Foster and Toora Medical Centre
IT’S been awhile since the last article (and thanks for the prompt by a few readers!). I guess similar to the rest of you, we too get fatigued by the pandemic and all its spin-off subjects. Although of course now, if the pandemic doesn’t fatigue you, then certainly the election and politics will!
But before we get into COVID again, lets’ talk about flu.
The Medical Centre successfully delivered over 950 vaccinations through the drive-through Saturday clinics over 3 consecutive weeks. The weather gods were kind as were Rotary and Lions supplying BBQ refreshments in the waiting area carpark. We have now given over 1400 in 4 weeks to the ‘over 65s’ in 4 weeks which compares favourably to last year when we gave 1400 in the whole year. If you haven’t had yours, book in through the medical centre. We are doing mini flu sessions at the clinic as well as opportunistic vaccinations with consults. Some respected authorities are (again..) predicting a bad flu season.
COVID is of course rife in Australia at present. I suspect everyone knows someone who has or has themselves had COVID now.
Presenting a COVID-19 clinical update at the RACP Congress last Friday, ATAGI co-chair Professor Allen Cheng estimated 40% of the Australian population had contracted COVID-19 in the “last couple of months”.
“There aren’t many overseas countries that have more COVID-19 than we have at the moment,” he said.
We need to be careful in analysing what is being said (and not said) however.

- - -

### Problem:
Pick up the medical centre's flu and COVID update above after its last sentence and keep writing it.

- - -

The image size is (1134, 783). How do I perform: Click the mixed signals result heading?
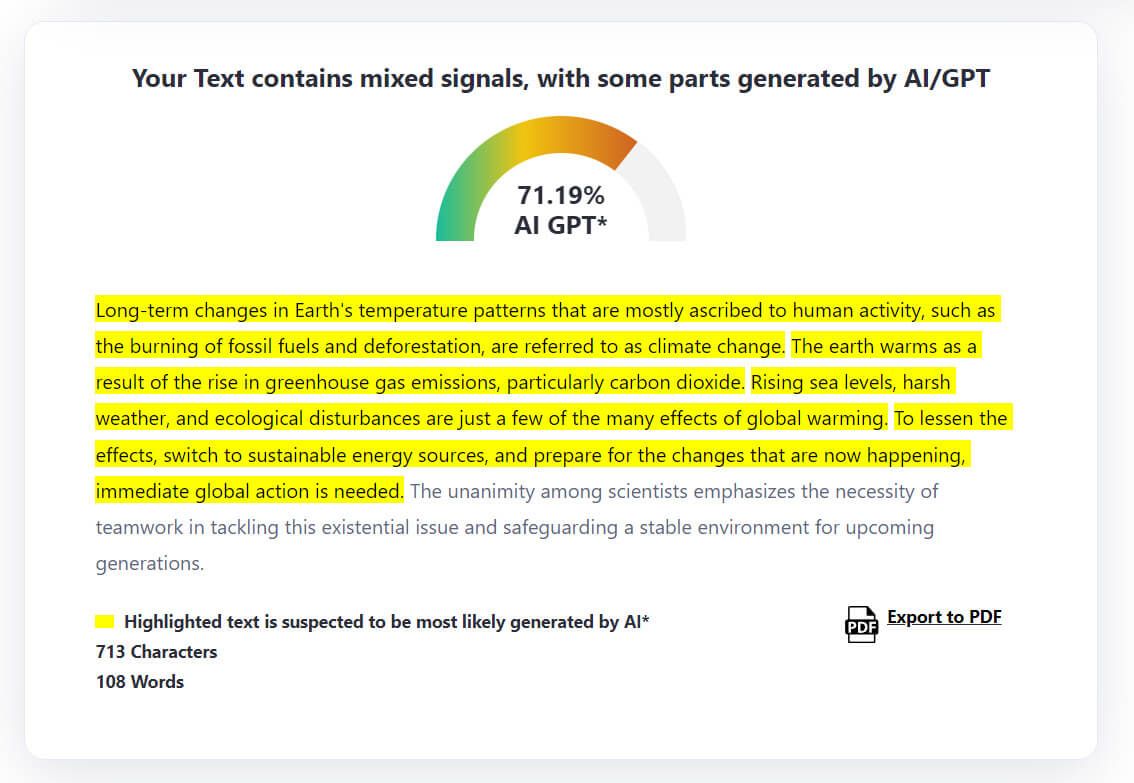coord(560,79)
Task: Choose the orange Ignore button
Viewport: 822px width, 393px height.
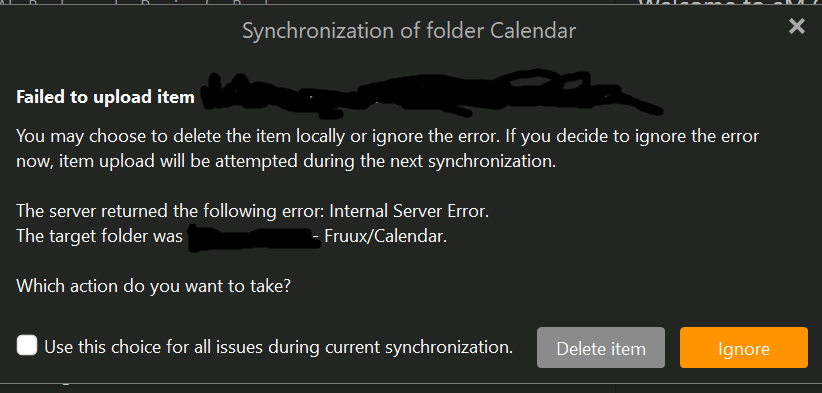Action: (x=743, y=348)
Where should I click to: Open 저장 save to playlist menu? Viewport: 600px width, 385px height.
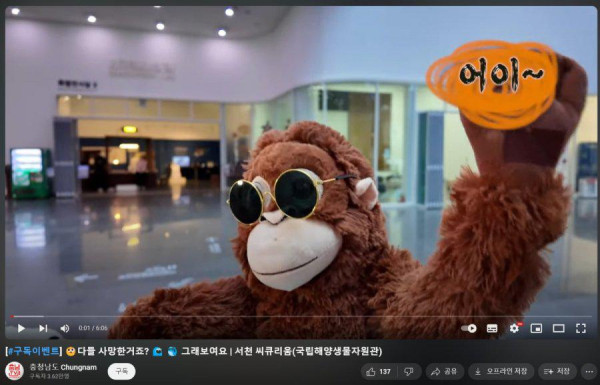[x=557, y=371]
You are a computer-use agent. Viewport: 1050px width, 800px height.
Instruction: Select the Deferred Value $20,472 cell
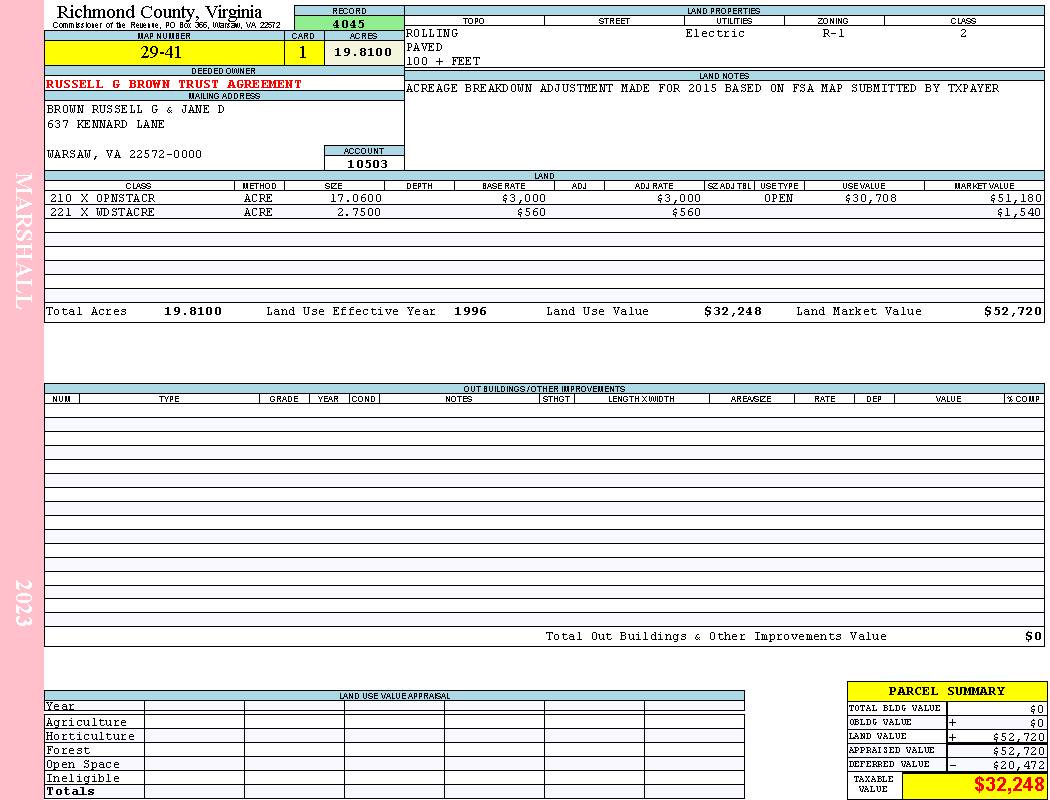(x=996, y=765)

- - -

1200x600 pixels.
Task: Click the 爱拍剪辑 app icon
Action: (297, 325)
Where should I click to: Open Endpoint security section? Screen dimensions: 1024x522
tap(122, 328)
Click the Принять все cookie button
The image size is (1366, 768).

- - -

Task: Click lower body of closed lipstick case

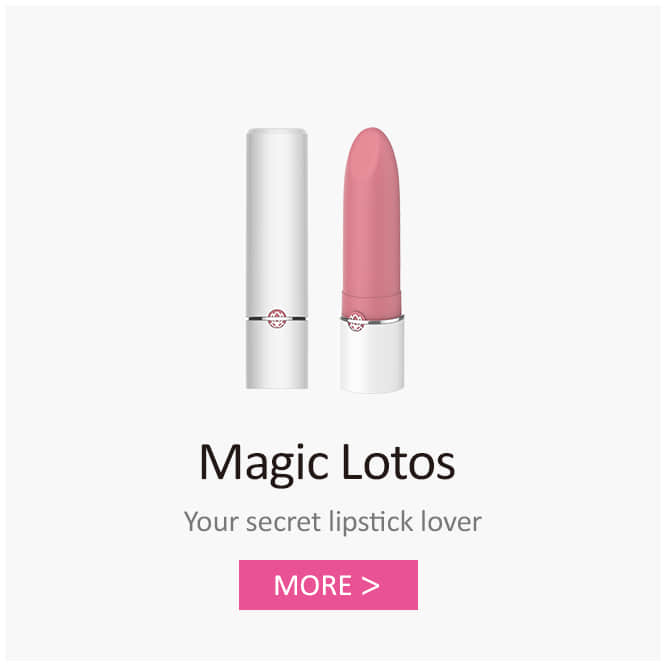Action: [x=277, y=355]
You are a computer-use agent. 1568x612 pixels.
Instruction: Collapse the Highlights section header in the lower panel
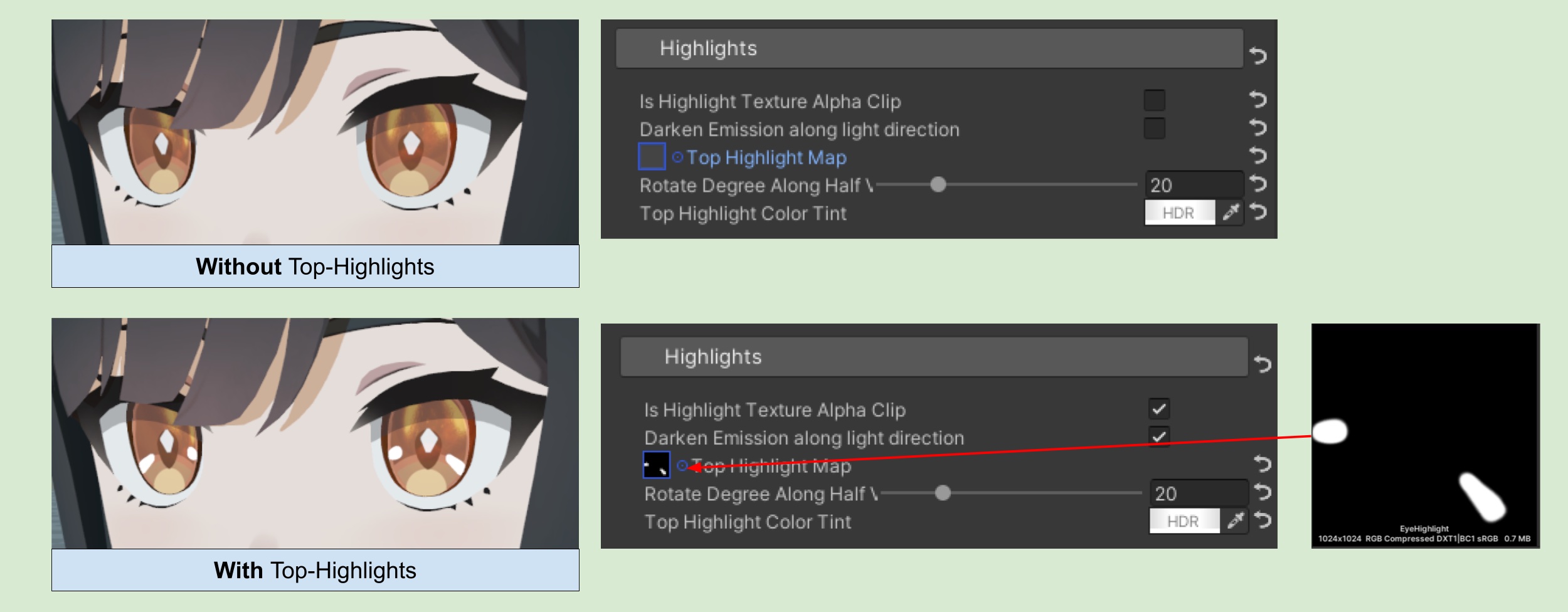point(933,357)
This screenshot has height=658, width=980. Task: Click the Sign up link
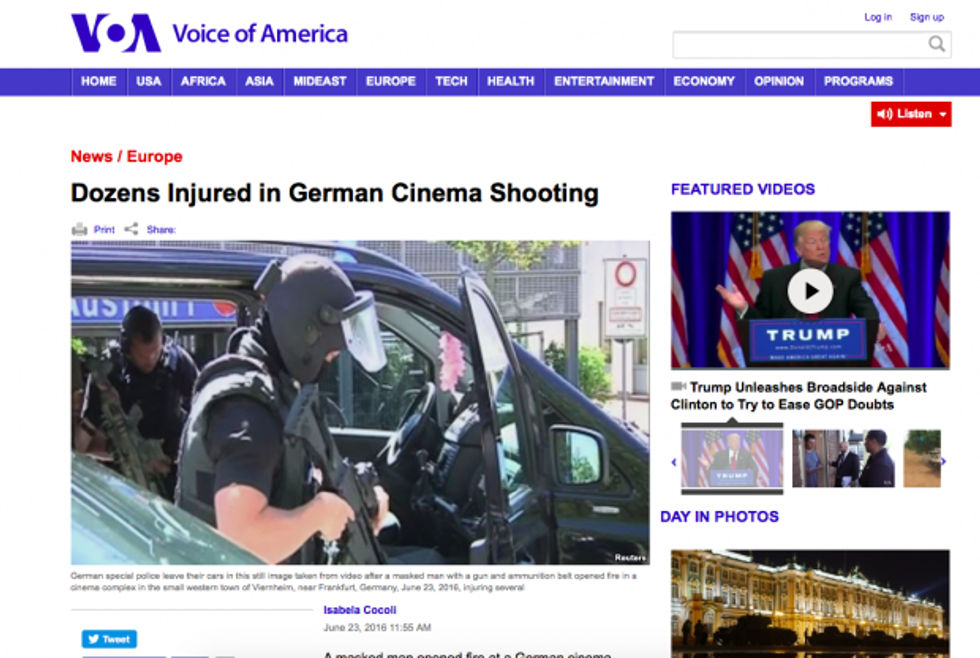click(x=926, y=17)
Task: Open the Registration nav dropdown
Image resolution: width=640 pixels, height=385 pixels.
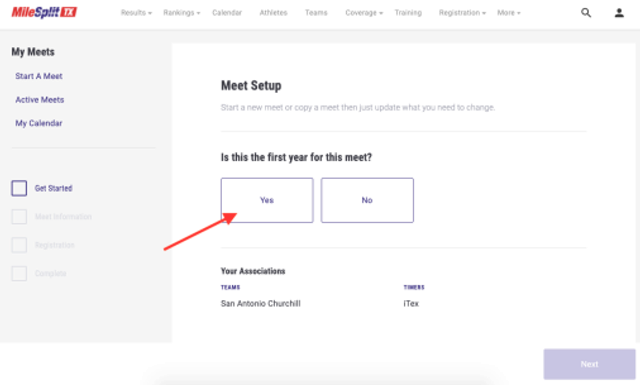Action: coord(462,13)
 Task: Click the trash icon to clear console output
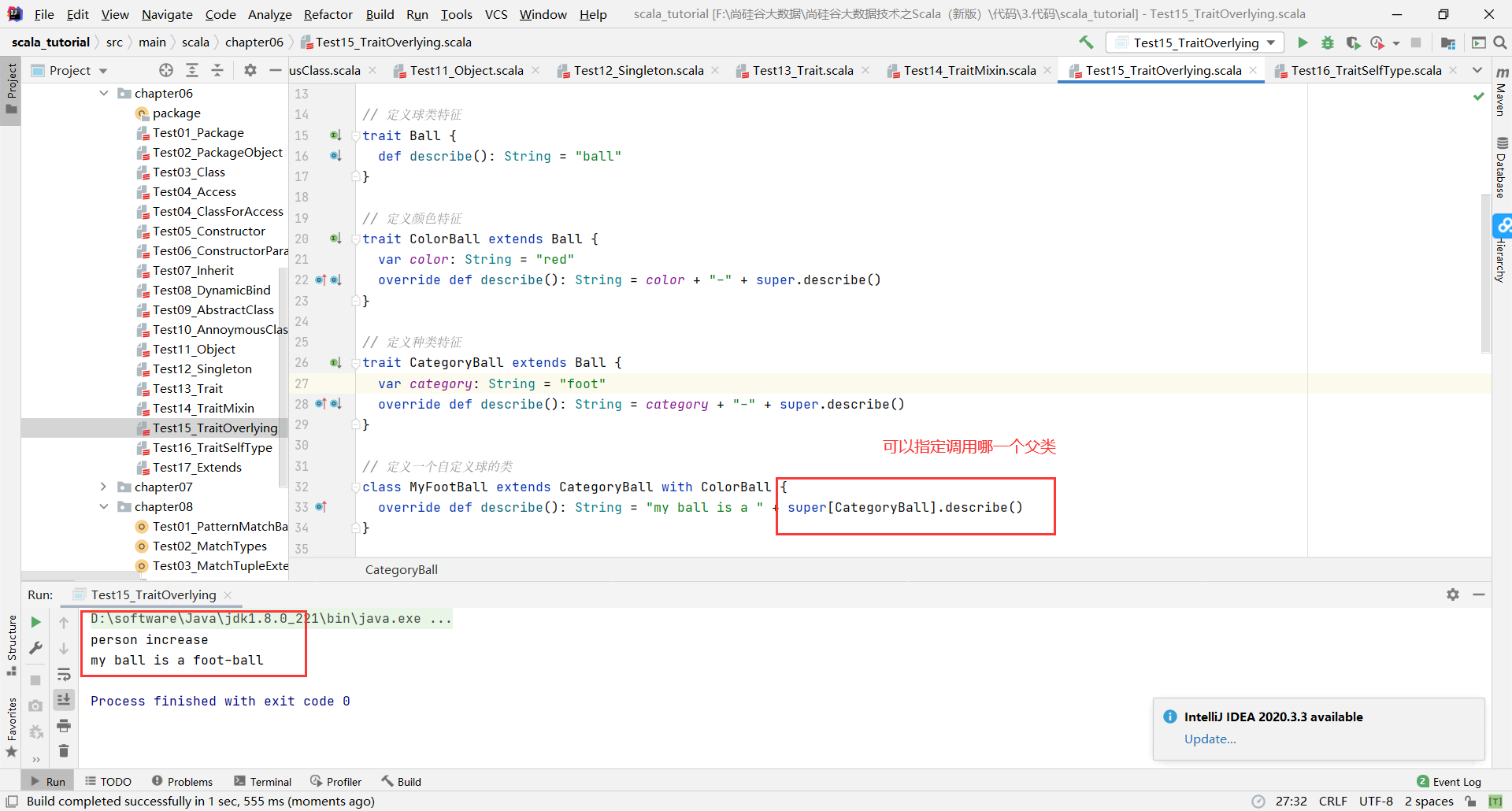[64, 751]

- - -

### Exercise result:
For example, from ATAGI, this sounds bad: “The latest statistics, from the University of Oxford tracker, show Australia is recording 1764 cases per million people a day, making it the highest known COVID-19 case rate globally”. But the important emphasis is in the words ‘highest known’, as many countries have given up reporting cases.
Never-the-less, this is sobering news for a country who did so well earlier in preventing widespread transmission and deaths.
He went on: “The mortality rate from the virus is also high, with the nation now averaging 38 deaths each day, equating to about 1.5 deaths per million people”. Although what he doesn’t say is the case/fatality ratio in Australia is about 10% of the rate in the USA, that due to vaccination rates and initial good health care measures, Australia’s death rates are amongst the lowest in the world. We are also finally seeing the new antivirals impacting favourably in treatments.
All of this should help prevent any form of complacency or feeling that we are on top of the virus. To put that death number in some sort of context, and to illustrate how immune we have got to the figures, I like this analogy: a Boeing 737-800, which is the most common domestic plane used in Australia, carries 184 passengers and crew.
So, we’re reporting more than a 737 crashing every week. And yes, that airplane is full of older people (for we all know most younger vaccinated people only suffer a mild-moderate flu-like illness), but still, that is a full 737 of premature deaths and should really still make us stop and think.
So far, some 7600 Australians have died from COVID-19, according to Department of Health figures and more than twice as many deaths were recorded this year than in the previous two years, according to the Australian Bureau of Statistics.
In January, doctor-certified deaths due to COVID-19 were the second most common cause of death after cancer. The message is that omicron may be a milder version but it still kills.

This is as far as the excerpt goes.